**EXERCISE**. What is needed is an exact copy of the lines in the entries below from the one holding "The width and" through the one holding "Screen dimensions: 368x288", pictures excluded.

**MATERIAL PROVIDED**.
***

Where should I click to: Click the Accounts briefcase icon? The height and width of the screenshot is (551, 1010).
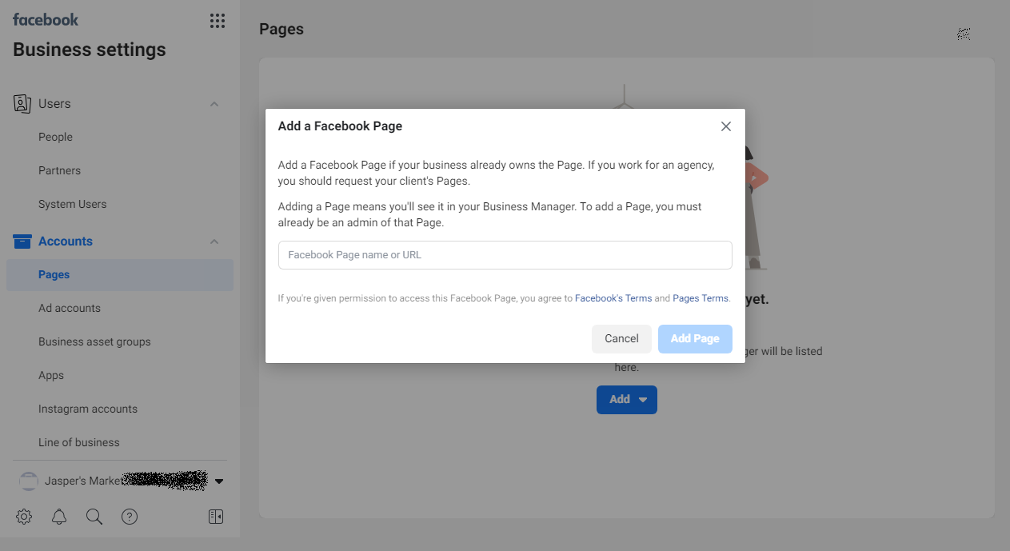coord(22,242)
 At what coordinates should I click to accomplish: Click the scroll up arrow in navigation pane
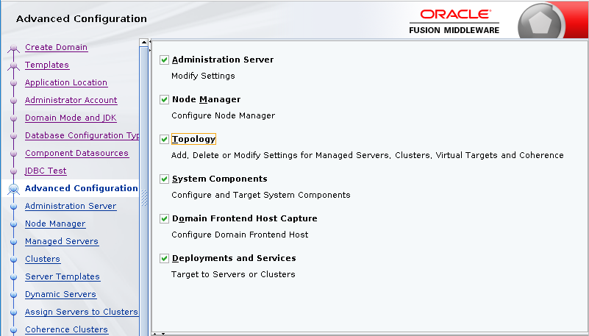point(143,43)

***

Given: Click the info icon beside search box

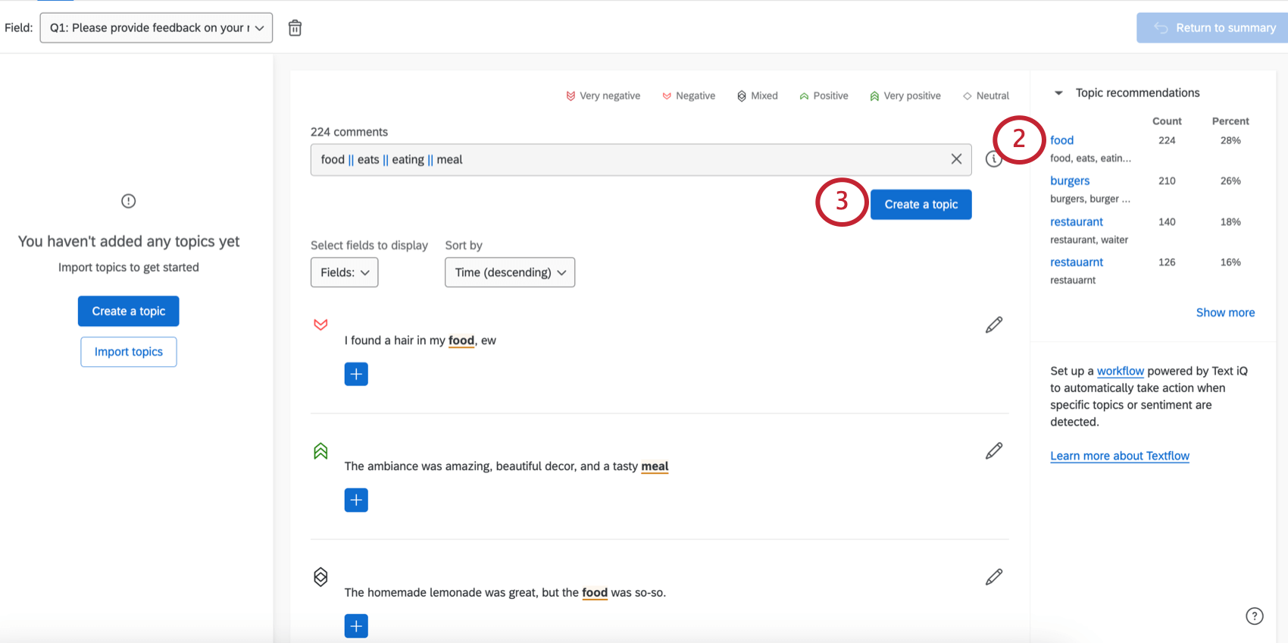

***

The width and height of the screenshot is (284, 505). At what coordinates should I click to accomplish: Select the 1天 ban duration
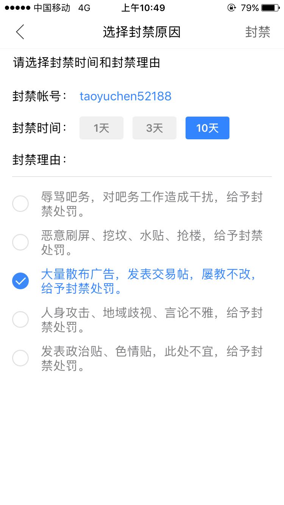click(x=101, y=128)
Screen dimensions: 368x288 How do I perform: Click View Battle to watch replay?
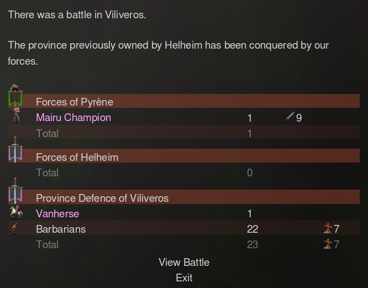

***

**PROBLEM SOLUTION**.
The width and height of the screenshot is (284, 505). At what coordinates should I click to accomplish: Select the 1天 ban duration
click(x=101, y=128)
Screen dimensions: 368x288 How do I perform: Click View Battle to watch replay?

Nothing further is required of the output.